TASK DIRECTIONS: Copy the material word for word, from its beginning through the line that contains "coord(501,243)", and leave out the pictures.

***** MATERIAL FOR THIS TASK

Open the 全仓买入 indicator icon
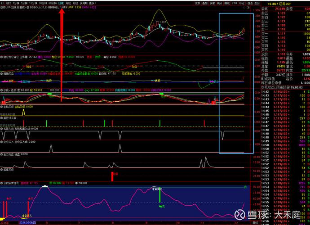The height and width of the screenshot is (225, 310). coord(2,141)
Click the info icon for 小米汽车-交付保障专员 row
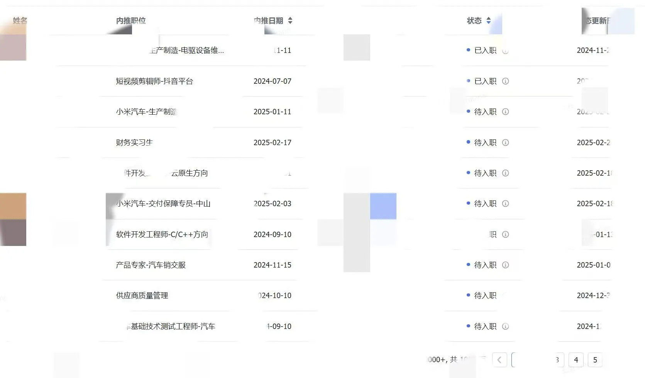The height and width of the screenshot is (378, 645). [506, 203]
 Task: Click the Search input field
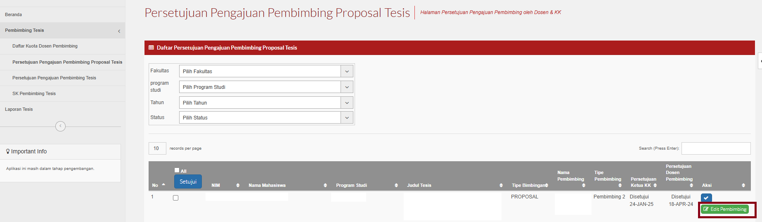(x=716, y=148)
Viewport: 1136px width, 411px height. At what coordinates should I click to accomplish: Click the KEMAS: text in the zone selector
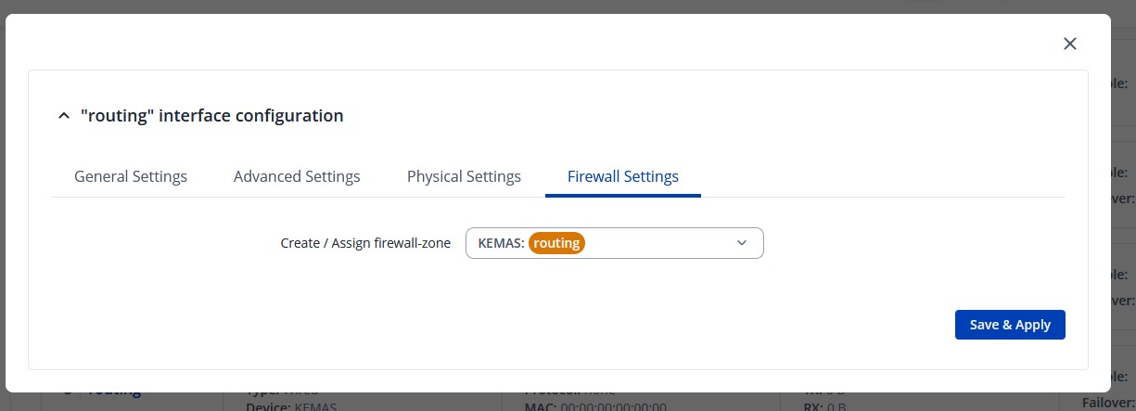coord(501,243)
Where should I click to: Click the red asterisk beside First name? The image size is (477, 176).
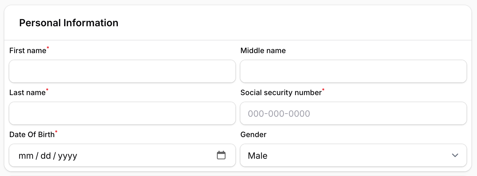pyautogui.click(x=48, y=48)
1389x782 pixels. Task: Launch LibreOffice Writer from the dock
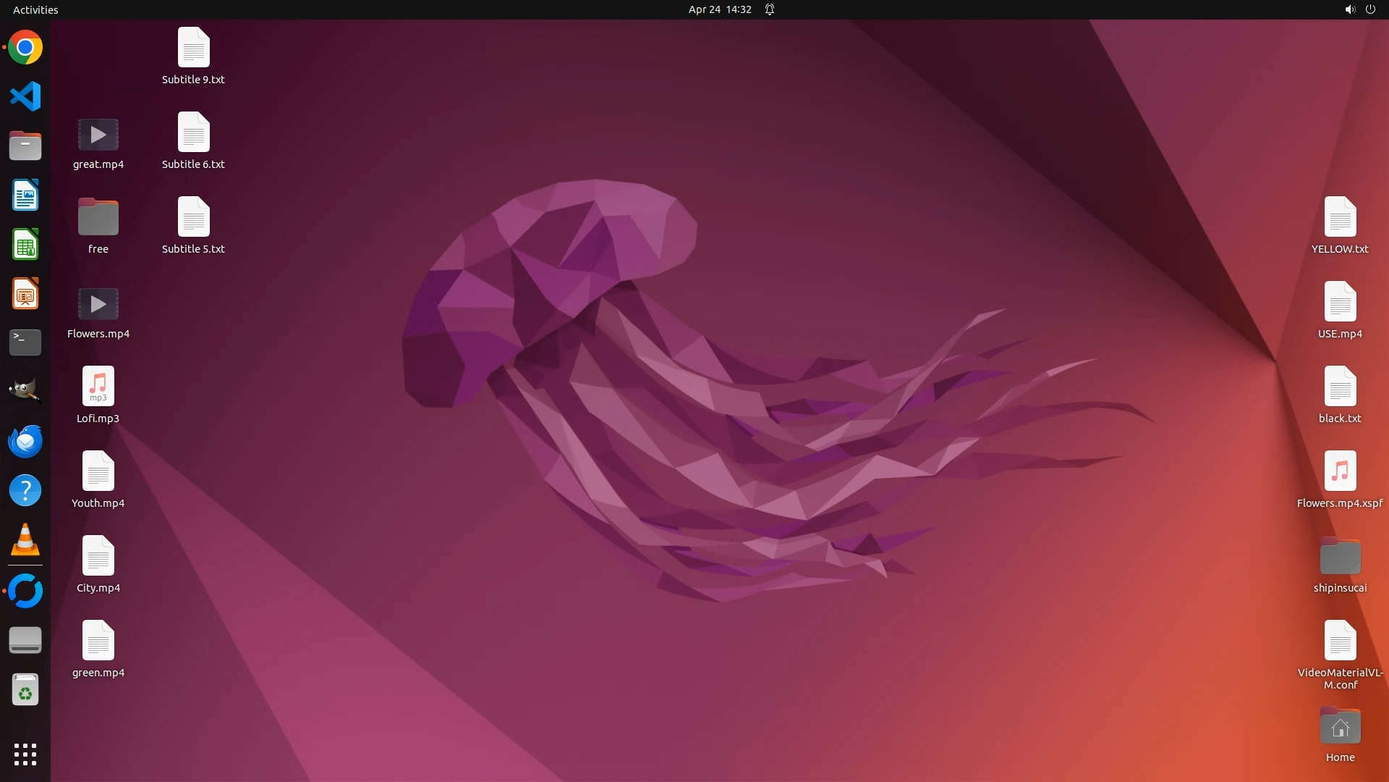(25, 195)
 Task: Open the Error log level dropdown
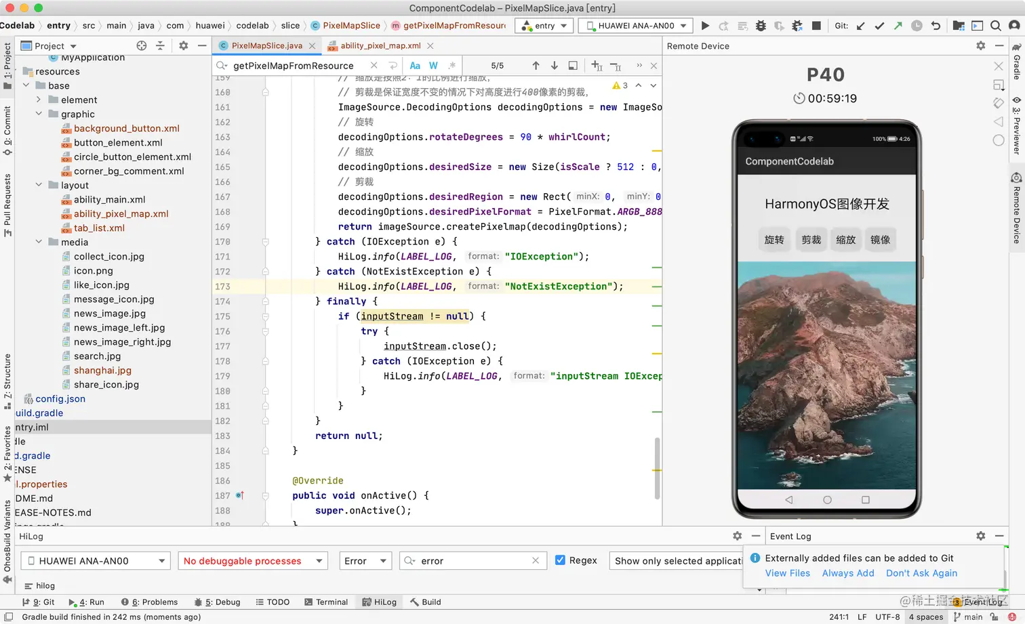coord(365,561)
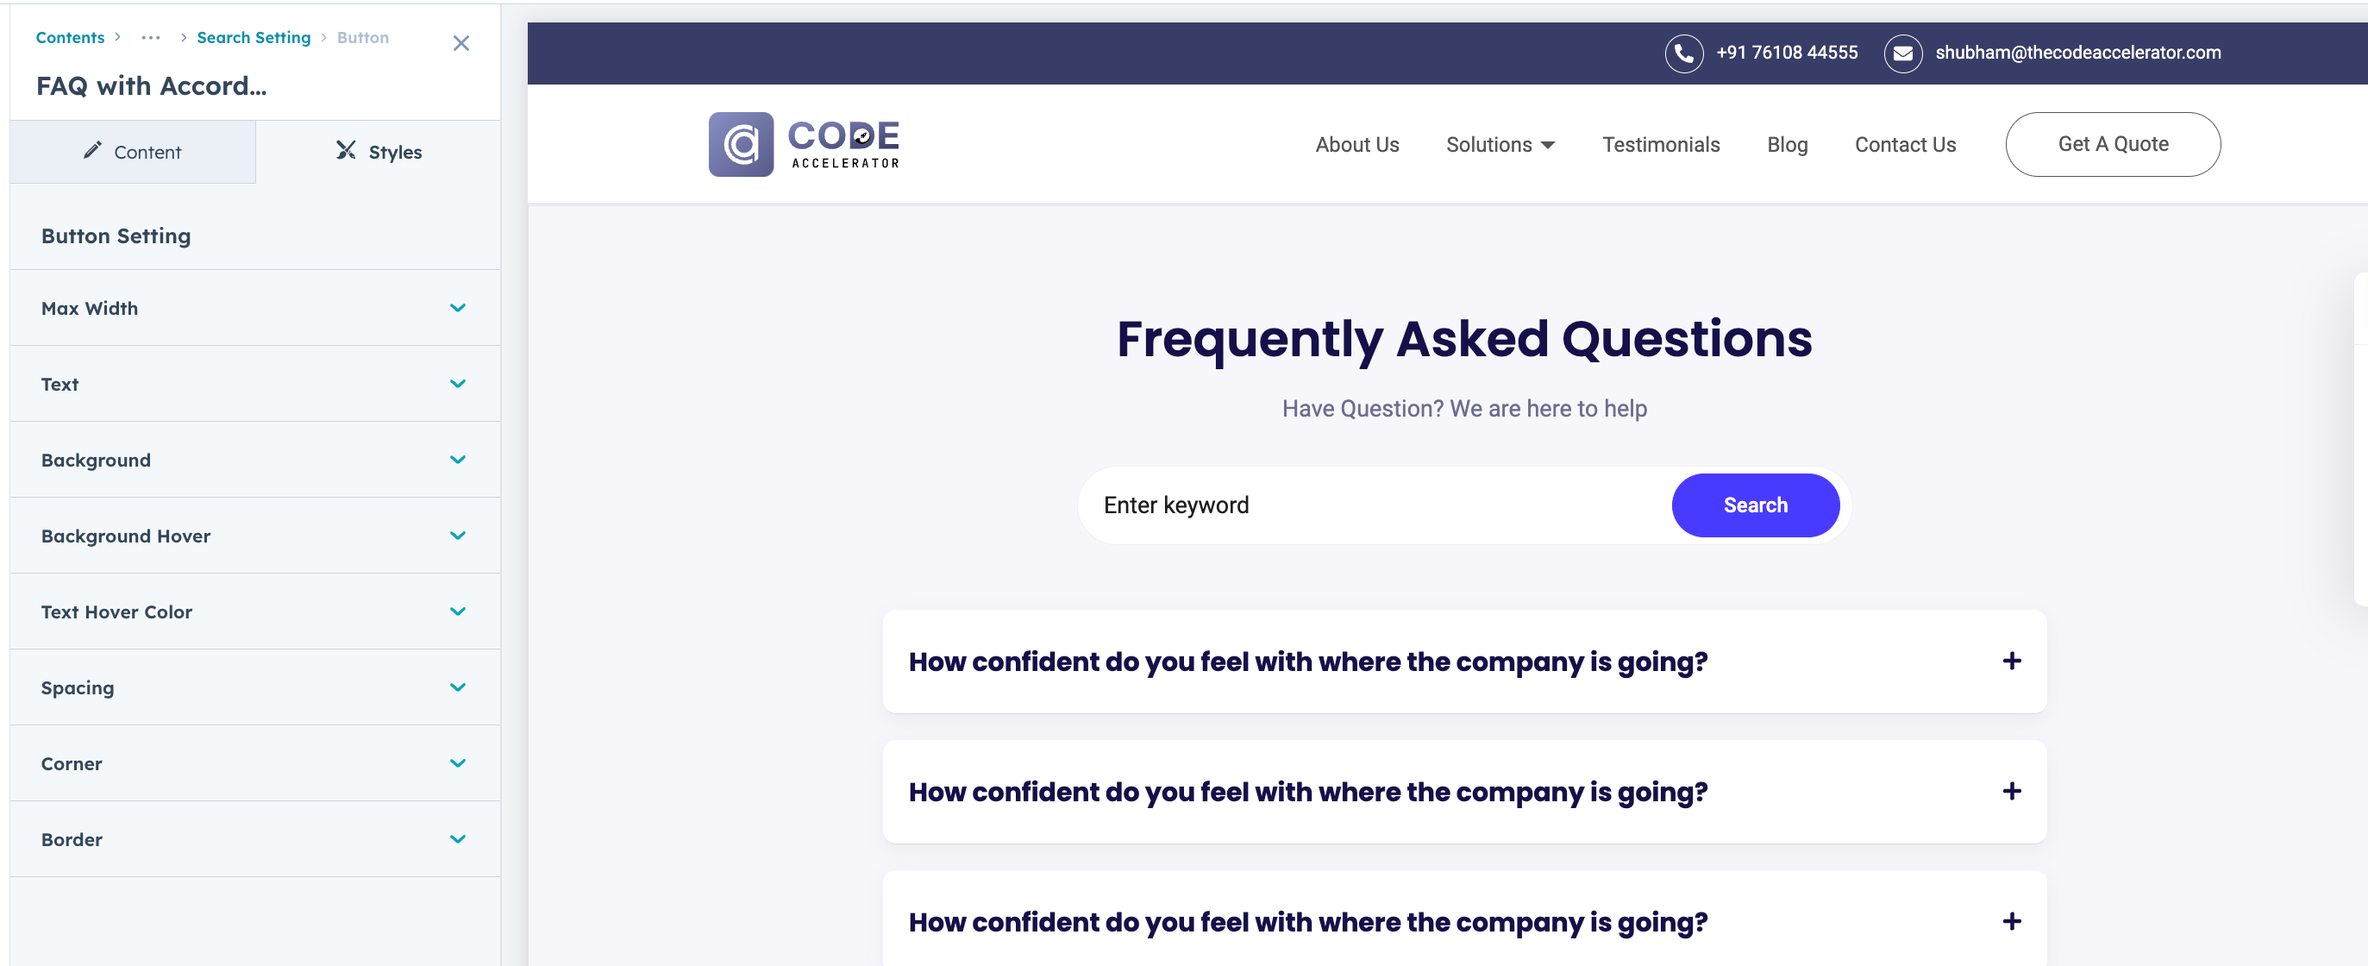Go to Search Setting breadcrumb
The width and height of the screenshot is (2368, 966).
[253, 38]
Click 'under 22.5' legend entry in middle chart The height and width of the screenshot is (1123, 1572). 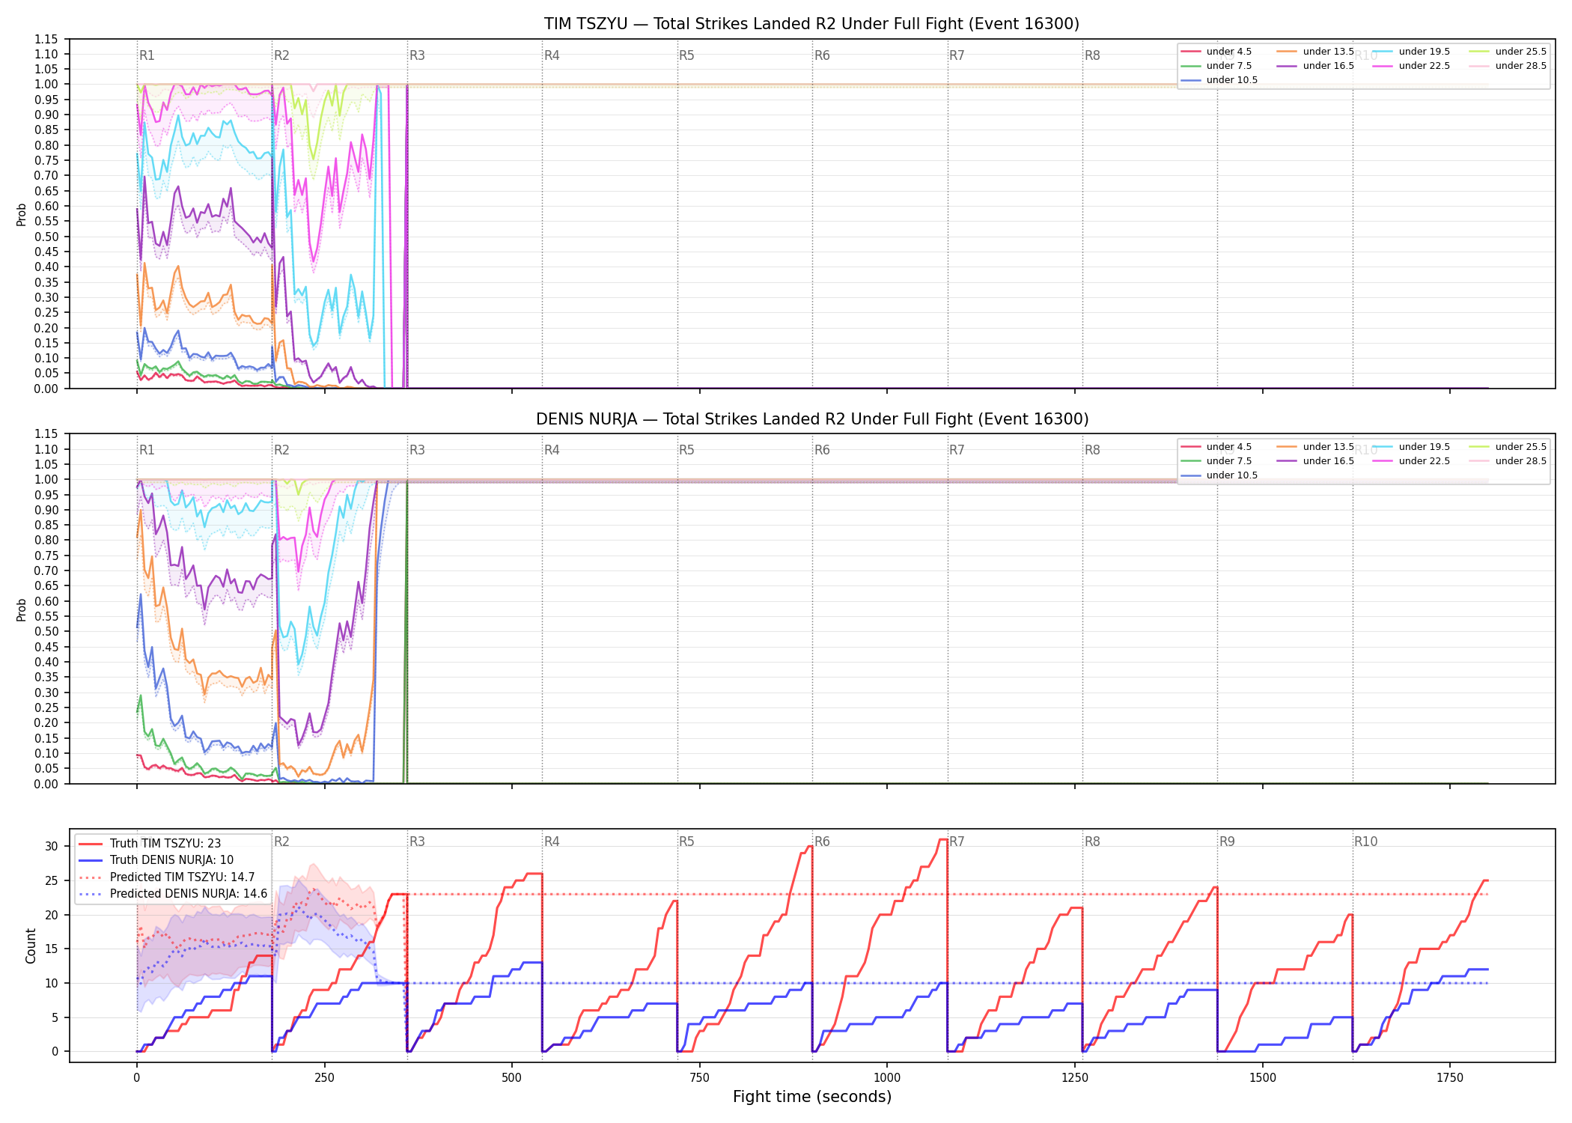(1412, 461)
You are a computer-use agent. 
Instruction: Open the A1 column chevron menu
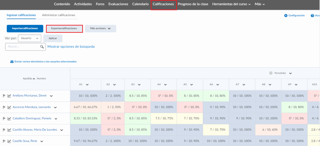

**********

PROBLEM SOLUTION:
Open the 全仓买入 indicator icon
The height and width of the screenshot is (225, 310). coord(2,141)
Click the info icon for 小米汽车-交付保障专员 row
The height and width of the screenshot is (378, 645). [506, 203]
 Task: Click the Search input field
(x=716, y=148)
Viewport: 1136px width, 411px height. At what coordinates should I click to accomplish: Click the KEMAS: text in the zone selector
coord(501,243)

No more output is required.